Si tratta, più precisamente, di un problema che colpisce i bambini nell’età prescolare e che è descritto come una sostanziale restrizione dell’assunzione di cibo, associato alla perdita di peso o alla mancanza del previsto aumento di peso nel contesto fisiologico che, in buona parte dei casi, si accompagna a un disagio psicosociale.
“ARFID non è solo un problema di bambini “schizzinosi” col cibo – è una categoria diagnostica molto impegnativa nel DSM-5,” dice il coautore dell’articolo Debra Katzman, che fa parte dello staff del SickKids. “Questi ragazzini hanno un complesso di problemi, e questa condizione persiste per lunghi periodi di tempo, e richiede un trattamento per affrontare, sia gli aspetti medici, sia le problematiche psicosociali.
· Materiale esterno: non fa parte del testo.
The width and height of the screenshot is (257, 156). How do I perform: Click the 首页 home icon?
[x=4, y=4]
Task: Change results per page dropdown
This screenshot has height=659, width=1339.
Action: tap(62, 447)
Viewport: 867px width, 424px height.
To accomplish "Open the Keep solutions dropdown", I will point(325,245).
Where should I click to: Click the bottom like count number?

Se non trattata, questa condizione iniziale dell’infanzia, può portare a complicanze gravi nel lungo termine.”
Oltre ai disturbi fisiologici causati dalla malattia, ci sono gravi implicazioni sociali, soprattutto per i ragazzi più grandicelli, le cui interazioni sociali sono spesso centrate intorno al cibo. “Per i ragazzi che sono in grado di andare a mangiare la pizza con gli amici, la condizione può essere socialmente limitante”, dice la Katzman, che è anche professore di Pediatria presso l’Università di Toronto.
“I genitori hanno un ruolo significativo per identificare i modelli alimentari malsani nel loro bambino”, dice il coautore Mark Norris, medico adolescentologo e Professore Associato di Pediatria presso il Dipartimento di Pediatria del CHEO. “I genitori interessati dovrebbero parlarne al pediatra o al medico di famiglia nella fase iniziale, piuttosto che lasciare che il problema persista per mesi o addirittura anni.”
In parole semplici, non si tratta solo di “bambini difficili o troppo esigenti” che rifiutano di mangiare certi cibi, ma di bambini che nel lungo termine possono sviluppare problemi psicologici ben più gravi.